Nintendo unsicher über Cloud-Save auf der Switch

Butter 3. November 2017

Wenn man etwas verliert, ist es immer ärgerlich. Egal ob es ein seltenes Sammelstück ist, ein Geschenk von jemandem oder etwa auch sein Savegame in einem Spiel, in das man hunderte von Stunden gesteckt hat.

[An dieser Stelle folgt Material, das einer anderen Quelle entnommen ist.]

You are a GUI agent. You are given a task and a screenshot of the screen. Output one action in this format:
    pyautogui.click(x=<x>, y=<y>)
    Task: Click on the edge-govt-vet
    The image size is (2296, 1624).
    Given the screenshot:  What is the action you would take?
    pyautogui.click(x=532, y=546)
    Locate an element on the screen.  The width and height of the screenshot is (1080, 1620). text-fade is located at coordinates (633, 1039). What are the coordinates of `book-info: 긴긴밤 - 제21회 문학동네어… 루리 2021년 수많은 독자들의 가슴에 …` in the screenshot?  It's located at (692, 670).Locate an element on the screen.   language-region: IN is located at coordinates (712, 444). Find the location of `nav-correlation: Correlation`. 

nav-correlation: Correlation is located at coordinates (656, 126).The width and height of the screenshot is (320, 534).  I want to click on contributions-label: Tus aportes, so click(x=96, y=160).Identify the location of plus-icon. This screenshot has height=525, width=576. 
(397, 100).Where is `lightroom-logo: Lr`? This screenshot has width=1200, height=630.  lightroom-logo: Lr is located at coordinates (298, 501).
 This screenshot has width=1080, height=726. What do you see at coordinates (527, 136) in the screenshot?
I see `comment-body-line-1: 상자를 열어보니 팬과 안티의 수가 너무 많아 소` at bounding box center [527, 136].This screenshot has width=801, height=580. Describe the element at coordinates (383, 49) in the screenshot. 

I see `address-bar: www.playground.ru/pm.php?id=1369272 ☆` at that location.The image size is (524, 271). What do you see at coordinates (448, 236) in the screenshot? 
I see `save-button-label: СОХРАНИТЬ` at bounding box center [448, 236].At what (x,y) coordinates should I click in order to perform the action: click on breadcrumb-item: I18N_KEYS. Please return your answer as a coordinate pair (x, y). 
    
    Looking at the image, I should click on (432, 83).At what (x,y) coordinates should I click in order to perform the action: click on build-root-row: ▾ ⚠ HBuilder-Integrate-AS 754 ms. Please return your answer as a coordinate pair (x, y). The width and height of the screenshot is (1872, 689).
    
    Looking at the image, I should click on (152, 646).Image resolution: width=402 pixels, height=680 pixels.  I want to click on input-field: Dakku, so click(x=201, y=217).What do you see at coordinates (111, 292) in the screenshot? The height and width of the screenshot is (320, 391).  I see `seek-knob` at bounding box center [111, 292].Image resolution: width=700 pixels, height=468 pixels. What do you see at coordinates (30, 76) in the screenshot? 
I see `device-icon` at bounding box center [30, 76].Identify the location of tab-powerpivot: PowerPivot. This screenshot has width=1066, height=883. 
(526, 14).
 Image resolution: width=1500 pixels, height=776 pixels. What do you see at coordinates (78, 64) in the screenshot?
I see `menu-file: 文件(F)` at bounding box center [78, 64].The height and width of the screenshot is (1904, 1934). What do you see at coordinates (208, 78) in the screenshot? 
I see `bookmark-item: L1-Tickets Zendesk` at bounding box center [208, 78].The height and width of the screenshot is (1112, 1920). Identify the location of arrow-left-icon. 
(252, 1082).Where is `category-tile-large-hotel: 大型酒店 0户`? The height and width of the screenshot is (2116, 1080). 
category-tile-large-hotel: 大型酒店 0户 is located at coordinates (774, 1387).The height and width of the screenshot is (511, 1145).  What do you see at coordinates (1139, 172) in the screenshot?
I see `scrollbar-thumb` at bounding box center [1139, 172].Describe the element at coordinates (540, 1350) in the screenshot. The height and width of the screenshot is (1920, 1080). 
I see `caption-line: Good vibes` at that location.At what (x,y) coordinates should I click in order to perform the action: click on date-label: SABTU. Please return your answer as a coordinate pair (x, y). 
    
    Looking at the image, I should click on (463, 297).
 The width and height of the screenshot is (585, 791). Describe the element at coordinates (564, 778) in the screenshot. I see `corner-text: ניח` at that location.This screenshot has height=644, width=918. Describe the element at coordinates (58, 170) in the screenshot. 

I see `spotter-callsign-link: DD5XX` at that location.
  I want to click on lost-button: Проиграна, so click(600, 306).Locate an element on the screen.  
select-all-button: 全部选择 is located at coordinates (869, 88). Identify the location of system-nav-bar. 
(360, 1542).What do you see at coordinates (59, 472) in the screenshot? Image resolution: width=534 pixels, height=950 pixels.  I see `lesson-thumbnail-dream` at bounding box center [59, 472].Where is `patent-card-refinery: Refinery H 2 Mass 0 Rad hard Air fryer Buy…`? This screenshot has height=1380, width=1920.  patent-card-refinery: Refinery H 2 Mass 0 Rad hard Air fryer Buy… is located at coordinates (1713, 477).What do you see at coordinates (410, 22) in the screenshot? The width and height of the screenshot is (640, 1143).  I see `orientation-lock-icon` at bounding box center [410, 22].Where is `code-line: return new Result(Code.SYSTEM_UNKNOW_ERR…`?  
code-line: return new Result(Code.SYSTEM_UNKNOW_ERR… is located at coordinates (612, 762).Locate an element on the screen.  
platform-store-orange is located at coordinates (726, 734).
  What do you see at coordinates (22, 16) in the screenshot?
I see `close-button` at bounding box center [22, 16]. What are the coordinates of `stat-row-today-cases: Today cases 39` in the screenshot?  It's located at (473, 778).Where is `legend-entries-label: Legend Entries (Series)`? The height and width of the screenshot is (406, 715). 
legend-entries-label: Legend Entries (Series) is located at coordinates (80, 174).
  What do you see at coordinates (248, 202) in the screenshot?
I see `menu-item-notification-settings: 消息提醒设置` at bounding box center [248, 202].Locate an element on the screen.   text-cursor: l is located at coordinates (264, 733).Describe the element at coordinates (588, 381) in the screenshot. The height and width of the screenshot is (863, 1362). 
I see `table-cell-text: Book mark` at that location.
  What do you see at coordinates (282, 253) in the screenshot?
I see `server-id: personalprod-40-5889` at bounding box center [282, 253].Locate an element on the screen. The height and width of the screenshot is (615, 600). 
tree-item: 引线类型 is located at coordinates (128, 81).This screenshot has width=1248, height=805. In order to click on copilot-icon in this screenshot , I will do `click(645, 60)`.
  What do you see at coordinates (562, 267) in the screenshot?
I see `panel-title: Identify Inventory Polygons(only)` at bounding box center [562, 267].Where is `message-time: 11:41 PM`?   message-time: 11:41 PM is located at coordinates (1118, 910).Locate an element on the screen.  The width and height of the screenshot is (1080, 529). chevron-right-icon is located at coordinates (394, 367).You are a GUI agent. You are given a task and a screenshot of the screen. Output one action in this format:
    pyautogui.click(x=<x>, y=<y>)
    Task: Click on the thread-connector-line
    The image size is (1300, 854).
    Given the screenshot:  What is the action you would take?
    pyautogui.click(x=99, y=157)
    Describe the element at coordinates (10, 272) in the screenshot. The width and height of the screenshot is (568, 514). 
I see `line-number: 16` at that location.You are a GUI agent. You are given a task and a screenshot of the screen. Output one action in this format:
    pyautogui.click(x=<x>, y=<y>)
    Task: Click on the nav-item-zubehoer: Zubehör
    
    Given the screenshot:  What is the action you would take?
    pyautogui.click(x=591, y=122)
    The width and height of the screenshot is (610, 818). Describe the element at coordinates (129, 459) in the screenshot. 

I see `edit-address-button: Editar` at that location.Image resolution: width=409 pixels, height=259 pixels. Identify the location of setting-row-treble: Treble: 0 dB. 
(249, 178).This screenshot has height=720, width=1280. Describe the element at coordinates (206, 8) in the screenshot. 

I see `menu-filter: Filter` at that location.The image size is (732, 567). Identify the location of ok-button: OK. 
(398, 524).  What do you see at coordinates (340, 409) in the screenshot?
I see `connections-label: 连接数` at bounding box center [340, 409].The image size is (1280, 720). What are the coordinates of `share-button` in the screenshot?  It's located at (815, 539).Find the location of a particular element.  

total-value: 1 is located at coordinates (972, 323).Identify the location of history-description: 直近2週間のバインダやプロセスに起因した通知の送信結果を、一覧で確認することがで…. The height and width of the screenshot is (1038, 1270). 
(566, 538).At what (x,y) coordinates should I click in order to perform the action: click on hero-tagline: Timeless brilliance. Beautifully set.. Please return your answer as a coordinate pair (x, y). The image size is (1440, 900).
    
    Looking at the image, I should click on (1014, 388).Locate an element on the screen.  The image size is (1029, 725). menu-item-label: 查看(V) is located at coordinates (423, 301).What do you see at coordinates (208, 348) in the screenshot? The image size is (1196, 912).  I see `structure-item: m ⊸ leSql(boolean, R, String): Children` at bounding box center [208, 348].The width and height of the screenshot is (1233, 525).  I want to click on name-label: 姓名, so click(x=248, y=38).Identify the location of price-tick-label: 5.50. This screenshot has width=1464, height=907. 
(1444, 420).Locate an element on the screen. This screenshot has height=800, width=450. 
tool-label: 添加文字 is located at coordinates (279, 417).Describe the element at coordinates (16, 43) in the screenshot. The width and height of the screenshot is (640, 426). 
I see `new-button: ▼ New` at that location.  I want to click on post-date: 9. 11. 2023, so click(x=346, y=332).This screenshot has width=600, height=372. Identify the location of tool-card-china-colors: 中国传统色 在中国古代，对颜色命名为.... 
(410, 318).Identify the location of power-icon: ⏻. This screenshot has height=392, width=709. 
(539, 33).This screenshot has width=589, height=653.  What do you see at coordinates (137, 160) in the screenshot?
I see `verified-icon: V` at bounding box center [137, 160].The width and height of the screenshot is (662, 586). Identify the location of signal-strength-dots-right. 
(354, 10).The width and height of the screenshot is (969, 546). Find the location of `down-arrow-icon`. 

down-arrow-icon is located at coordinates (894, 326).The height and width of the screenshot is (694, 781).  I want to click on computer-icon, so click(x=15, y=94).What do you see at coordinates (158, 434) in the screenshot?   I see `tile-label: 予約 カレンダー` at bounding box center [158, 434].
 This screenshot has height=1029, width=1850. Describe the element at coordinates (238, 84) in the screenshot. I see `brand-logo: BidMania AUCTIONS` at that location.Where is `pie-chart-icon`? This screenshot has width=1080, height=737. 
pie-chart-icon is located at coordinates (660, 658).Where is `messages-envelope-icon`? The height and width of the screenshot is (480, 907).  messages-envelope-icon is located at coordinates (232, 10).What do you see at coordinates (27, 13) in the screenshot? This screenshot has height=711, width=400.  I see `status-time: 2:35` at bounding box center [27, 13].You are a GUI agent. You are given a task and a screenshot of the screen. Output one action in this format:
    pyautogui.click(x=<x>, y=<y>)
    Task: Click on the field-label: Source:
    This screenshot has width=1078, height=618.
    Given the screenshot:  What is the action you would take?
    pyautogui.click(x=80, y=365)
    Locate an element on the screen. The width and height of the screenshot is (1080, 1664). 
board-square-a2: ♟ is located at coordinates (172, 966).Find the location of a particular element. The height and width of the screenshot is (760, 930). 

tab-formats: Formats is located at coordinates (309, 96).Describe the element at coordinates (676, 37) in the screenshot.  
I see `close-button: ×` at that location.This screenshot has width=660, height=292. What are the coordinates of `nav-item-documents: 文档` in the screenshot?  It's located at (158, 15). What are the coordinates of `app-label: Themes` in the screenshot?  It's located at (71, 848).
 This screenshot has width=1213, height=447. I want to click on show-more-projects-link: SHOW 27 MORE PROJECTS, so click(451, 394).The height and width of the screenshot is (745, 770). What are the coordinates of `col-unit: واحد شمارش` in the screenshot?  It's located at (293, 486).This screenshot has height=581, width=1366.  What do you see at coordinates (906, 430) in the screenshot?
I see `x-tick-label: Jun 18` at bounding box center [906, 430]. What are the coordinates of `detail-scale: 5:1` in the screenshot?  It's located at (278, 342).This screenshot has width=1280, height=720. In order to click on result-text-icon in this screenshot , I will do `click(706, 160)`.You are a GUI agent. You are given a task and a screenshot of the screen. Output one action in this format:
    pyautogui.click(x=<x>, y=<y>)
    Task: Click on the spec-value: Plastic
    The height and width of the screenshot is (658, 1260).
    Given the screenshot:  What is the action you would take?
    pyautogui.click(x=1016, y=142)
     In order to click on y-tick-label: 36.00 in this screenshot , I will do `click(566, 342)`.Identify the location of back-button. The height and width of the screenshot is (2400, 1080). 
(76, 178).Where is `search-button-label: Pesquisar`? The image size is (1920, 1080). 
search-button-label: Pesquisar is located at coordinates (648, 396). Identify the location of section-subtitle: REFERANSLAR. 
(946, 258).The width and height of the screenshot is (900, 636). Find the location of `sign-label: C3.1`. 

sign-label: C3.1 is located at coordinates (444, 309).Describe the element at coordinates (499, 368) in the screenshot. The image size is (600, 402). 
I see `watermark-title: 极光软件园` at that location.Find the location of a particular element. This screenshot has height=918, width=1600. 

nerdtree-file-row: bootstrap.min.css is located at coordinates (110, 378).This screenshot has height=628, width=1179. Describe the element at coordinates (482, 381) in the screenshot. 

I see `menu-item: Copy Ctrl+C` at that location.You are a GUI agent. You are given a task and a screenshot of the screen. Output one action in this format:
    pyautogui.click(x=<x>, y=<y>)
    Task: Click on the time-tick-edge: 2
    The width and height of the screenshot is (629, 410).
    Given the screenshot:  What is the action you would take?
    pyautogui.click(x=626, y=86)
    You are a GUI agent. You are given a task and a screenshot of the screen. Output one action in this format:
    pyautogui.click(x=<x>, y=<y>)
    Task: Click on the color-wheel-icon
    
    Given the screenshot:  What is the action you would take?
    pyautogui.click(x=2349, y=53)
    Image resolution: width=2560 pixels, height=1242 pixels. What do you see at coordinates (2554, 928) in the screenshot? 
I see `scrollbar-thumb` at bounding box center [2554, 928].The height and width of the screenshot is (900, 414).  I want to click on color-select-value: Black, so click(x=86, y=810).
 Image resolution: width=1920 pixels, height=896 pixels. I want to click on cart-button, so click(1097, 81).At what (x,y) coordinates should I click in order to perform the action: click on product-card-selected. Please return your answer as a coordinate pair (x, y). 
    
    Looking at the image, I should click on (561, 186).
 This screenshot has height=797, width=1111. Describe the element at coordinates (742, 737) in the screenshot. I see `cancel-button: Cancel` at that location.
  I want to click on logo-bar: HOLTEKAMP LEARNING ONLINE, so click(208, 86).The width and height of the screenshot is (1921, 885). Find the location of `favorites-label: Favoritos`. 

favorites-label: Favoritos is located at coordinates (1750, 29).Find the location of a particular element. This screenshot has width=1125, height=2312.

Der Präsident von Nintendo of America, Reggie Fils-Aime, sprach in den vergangenen Tagen mit zahlreichen News-Seiten und Magazinen, darunter unter Anderem auch Mashable, wo er sich zur Thematik der Savegame-Sicherung äußerte. In der heutigen Zeit haben wir eigentlich überall die Möglichkeit unsere Daten in Clouds zu speichern, sodass sie online gesichert und jederzeit abrufbar sind. Dies gilt allerdings noch nicht für Nintendo-Systeme. Bisher scheint Nintendo auch noch keine konkrete Antwort auf diese Problematik zu haben.

 

Reggie gegenüber Mashable:

“Ihr sprecht mit jemandem, der [in The Legend of Zelda: Breath of the Wild] 120 Schreine gelöst hat und ich glaube ich liege gerade bei 400 Krog-Samen, die immer mehr werden. Also verstehe ich, wie es ist, wenn man sehr viel Zeit in etwas steckt und dann daran denkt, dass dieses etwas verschwinden könnte. […] Wir sind uns über die Probleme bewusst. Natürlich ist Nintendo ein Konsumenten-orientiertes Unternehmen und wir möchten, dass unsere Konsumenten glücklich sind. Wir sind uns dessen bewusst und es ist ein Bereich, an dem wir weiterhin arbeiten werden, um sicherzustellen, dass manche der Ängste der Konsumenten, etwas verlieren zu können, verschwinden.”

 

Trotzdem kann Reggie zum aktuellen Zeitpunkt nichts genaues versprechen. Er sagte, es gäbe Schwierigkeiten ein simples Konzept umzusetzen, wenn es um eine so vielseitig einsetzbare Konsole wie die Nintendo Switch geht.

 

“Wegen der Art von Plattform, die wir haben – es ist etwas, das unterwegs ist, als auch verbunden in einer heimischen Umgebung – gibt es ein paar zusätzliche Schwierigkeiten. Es ist nicht so einfach wie ein Stück Hardware, welches niemals bewegt wird und dauerhaft mit einer Online-Umgebung verbunden ist.”